_What to work on_.
Copy the line with "has height=462, width=821." and all lines following it through the last line of the entries, exactly as written.

━━━ Supplied records

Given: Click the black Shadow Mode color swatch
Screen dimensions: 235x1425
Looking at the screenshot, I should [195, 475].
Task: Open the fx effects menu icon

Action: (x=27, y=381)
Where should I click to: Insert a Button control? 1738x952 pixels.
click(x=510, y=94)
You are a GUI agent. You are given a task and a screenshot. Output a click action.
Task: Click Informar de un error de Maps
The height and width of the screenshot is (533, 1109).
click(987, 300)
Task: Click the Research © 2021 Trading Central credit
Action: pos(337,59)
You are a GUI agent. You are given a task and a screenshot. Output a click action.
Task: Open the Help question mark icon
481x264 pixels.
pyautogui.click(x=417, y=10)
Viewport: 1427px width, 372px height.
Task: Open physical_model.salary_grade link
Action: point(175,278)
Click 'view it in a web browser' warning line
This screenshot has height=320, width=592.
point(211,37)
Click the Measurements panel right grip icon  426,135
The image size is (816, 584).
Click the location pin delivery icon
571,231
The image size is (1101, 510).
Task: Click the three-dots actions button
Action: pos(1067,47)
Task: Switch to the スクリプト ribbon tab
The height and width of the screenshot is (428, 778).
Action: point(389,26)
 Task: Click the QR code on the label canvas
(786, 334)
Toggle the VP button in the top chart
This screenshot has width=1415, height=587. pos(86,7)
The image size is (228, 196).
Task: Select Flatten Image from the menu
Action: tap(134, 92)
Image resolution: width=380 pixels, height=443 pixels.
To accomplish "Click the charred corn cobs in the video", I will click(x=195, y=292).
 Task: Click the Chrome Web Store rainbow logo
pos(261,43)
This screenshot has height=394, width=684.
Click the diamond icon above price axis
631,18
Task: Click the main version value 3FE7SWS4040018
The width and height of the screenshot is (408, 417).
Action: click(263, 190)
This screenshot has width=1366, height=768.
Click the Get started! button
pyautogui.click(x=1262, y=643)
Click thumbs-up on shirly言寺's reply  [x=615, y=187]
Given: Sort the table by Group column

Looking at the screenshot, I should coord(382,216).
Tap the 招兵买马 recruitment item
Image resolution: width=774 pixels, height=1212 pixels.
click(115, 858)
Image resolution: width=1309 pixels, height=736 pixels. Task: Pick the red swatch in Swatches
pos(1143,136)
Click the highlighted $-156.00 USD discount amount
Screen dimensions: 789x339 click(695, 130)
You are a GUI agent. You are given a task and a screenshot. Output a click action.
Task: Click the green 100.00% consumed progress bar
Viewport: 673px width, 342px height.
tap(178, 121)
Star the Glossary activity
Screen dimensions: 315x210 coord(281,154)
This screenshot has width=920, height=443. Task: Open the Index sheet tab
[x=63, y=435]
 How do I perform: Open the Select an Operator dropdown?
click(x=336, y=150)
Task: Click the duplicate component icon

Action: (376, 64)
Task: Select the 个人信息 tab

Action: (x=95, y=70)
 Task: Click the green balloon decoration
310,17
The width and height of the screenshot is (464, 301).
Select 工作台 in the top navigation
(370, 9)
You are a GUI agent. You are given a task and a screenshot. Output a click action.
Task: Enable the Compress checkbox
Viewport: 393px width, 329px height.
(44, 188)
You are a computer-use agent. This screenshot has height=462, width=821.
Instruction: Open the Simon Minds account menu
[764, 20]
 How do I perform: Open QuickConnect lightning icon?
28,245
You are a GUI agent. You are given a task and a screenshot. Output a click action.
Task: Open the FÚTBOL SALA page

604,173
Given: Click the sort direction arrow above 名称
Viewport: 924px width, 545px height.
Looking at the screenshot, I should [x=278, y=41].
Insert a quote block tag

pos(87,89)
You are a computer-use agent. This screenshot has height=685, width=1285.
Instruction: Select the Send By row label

━━━━━━

_Exercise response_.
You are a computer-use agent. This screenshot has height=462, width=821.
Instruction: Open the Simon Minds account menu
[764, 20]
 How do I perform: Open QuickConnect lightning icon?
28,245
You are a GUI agent. You are given a task and a screenshot. Output a click action.
Task: Open the FÚTBOL SALA page

604,173
Given: Click the sort direction arrow above 名称
Viewport: 924px width, 545px height.
Looking at the screenshot, I should [x=278, y=41].
Insert a quote block tag

pos(87,89)
You are a computer-use agent. This screenshot has height=685, width=1285.
Instruction: Select the Send By row label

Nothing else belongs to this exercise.